* **What the task asks**
Reproduce, word for word, everything in the essay "Life Goes On" below from "Presidents Day weekend" down to "fun without her.".

* **Passage to read**
-=-=-

Monday 4 January 2021

Life Goes On


Presidents Day weekend 2020 I took the opportunity to travel to North Carolina to visit my sister. While I was there, we took the opportunity to look at our grandmother’s college scrapbook together. She went to college during the years of 1916-1920 at Millikin University, in Decatur, Illinois. Near the end of her scrapbook, we found envelopes containing letters friends from college. These had been written to her during a time when she had to temporarily leave school to recover from the Spanish Flu. She was at her family's farm, being cared for by her grandmother and uncle, who had raised her from a small child. All her friends' letters implored her to come back as soon as possible, as college was not nearly much fun without her. 

Ironically, the month following my trip to North Carolina, Covid-19 hit our country, and we started having to go into lockdown. During the spring, I was furloughed from my job (from which is was then more or less involuntarily “retired”); I broke my ankle; and I found out that two of my daughters were pregnant with our first grandchildren. Both babies were born before the end of the year (in October and November), and both are healthy.

As John Lennon said, “Life is what happens to you while you’re busy making other plans.” My grandmother hadn’t planned to have an interruption in her college education. But she recovered, finished college, went on to have a career, met and married the man she loved, and gave birth to the baby who would become my mother. And a hundred years later, although my life has taken a detour, the birth of my two grandchildren has reminded me that we will recover, and that life will go on.

-=-=-

* **Entries shown**
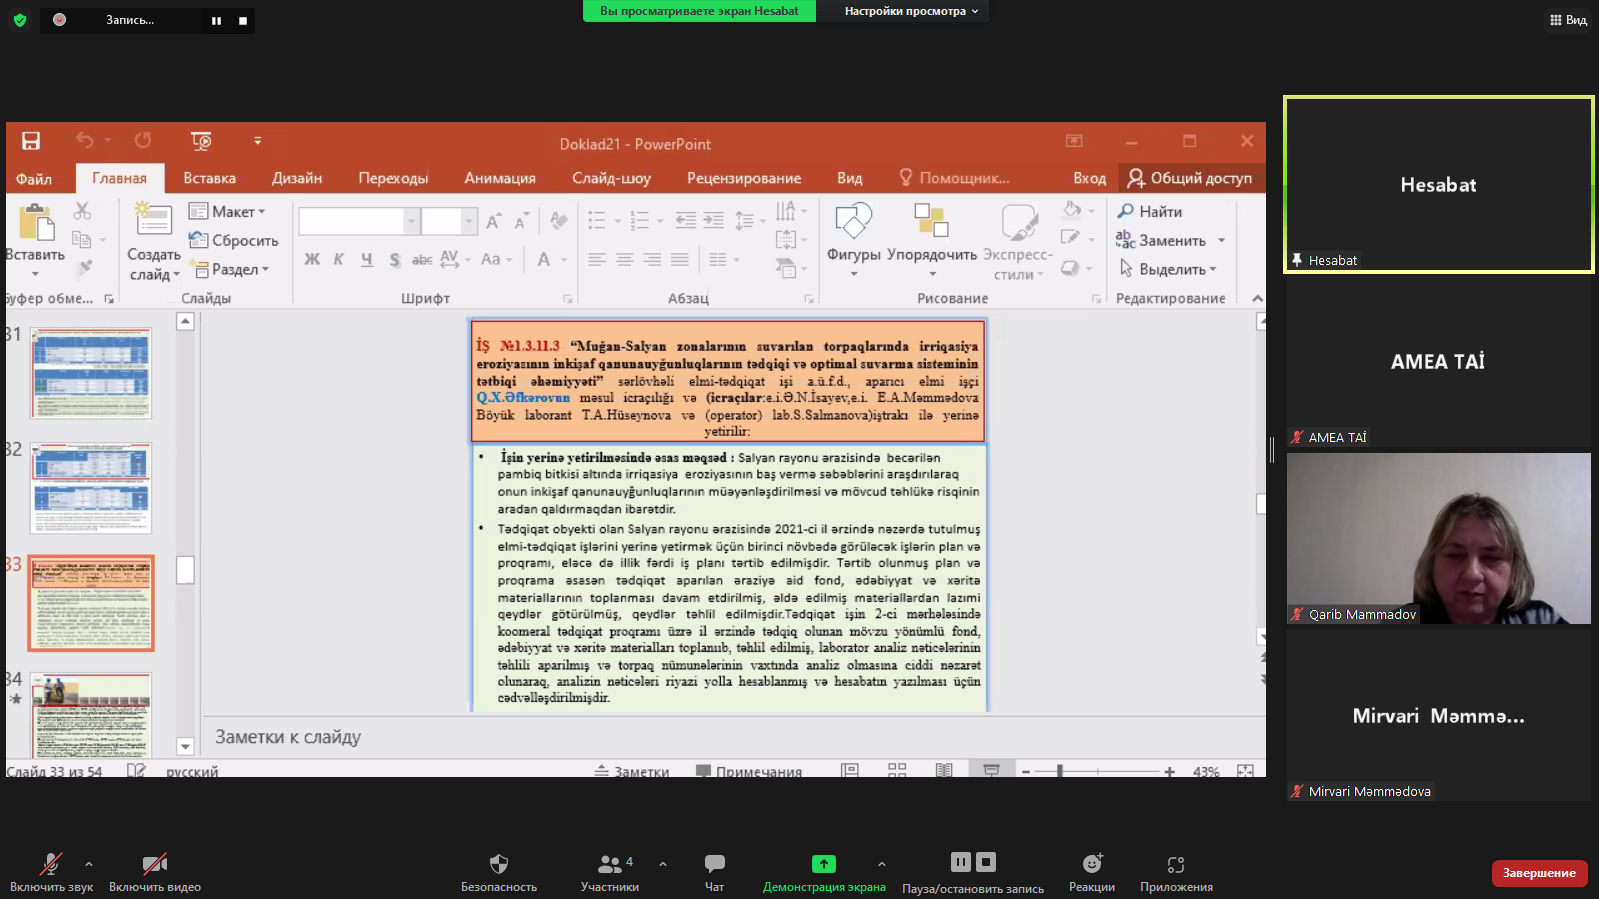Click the Shapes (Фигуры) gallery icon
The image size is (1599, 899).
click(x=853, y=223)

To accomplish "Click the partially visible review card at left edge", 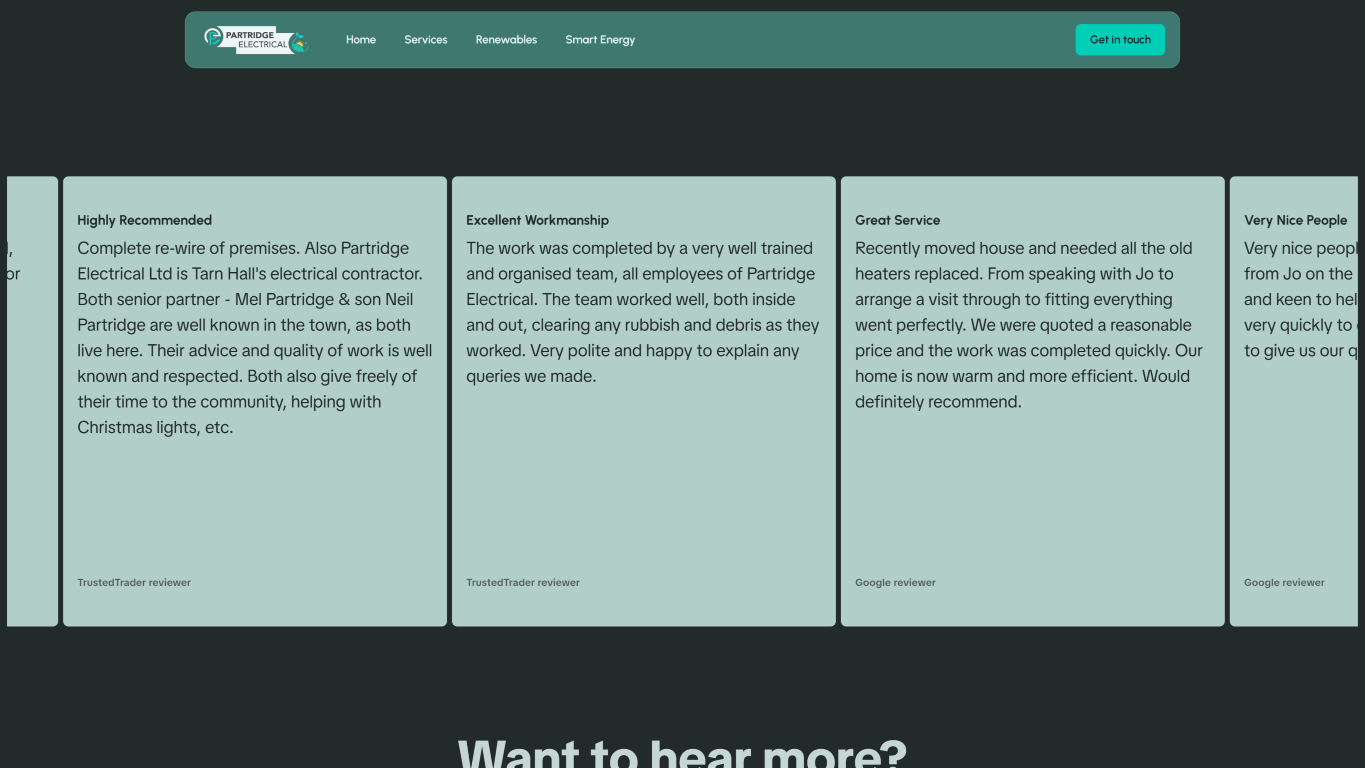I will tap(31, 400).
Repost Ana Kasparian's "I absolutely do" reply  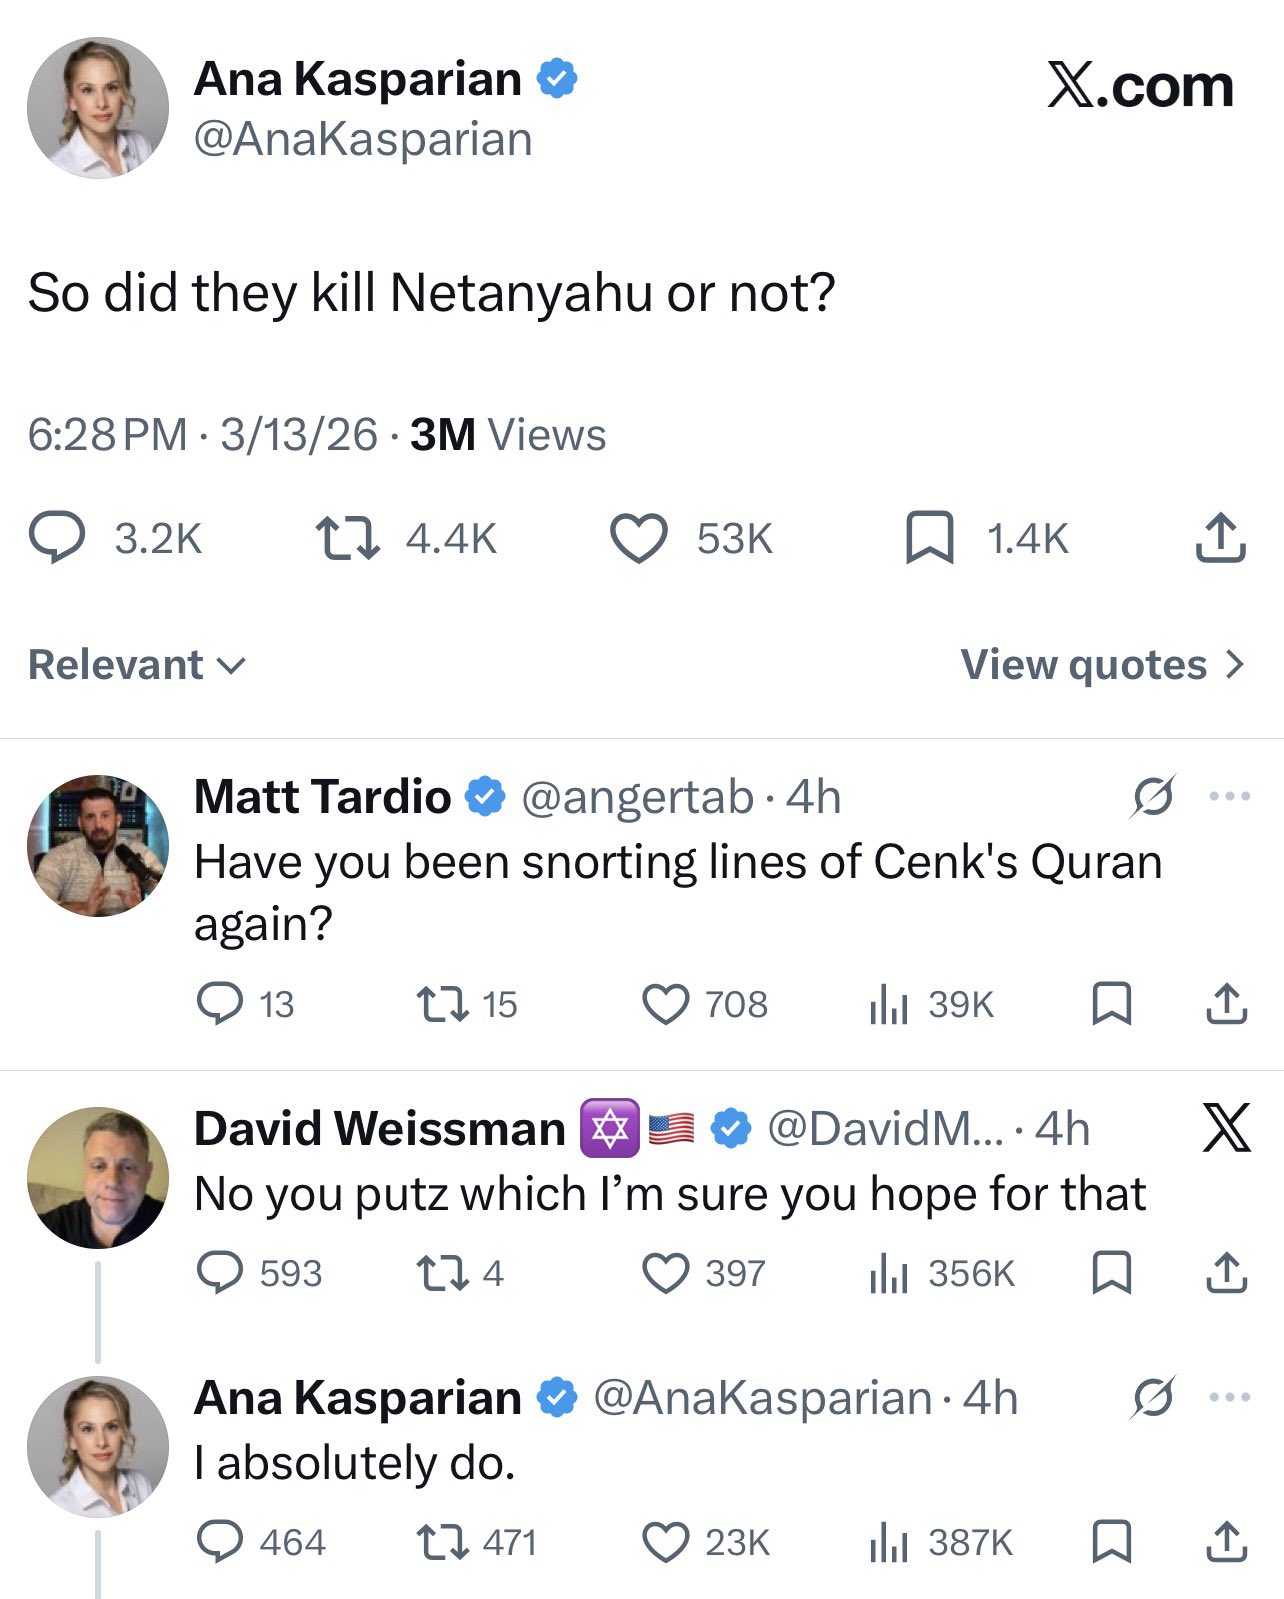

-=-=-

* **Answer to the problem**
Presidents Day weekend 2020 I took the opportunity to travel to North Carolina to visit my sister. While I was there, we took the opportunity to look at our grandmother’s college scrapbook together. She went to college during the years of 1916-1920 at Millikin University, in Decatur, Illinois. Near the end of her scrapbook, we found envelopes containing letters friends from college. These had been written to her during a time when she had to temporarily leave school to recover from the Spanish Flu. She was at her family's farm, being cared for by her grandmother and uncle, who had raised her from a small child. All her friends' letters implored her to come back as soon as possible, as college was not nearly much fun without her.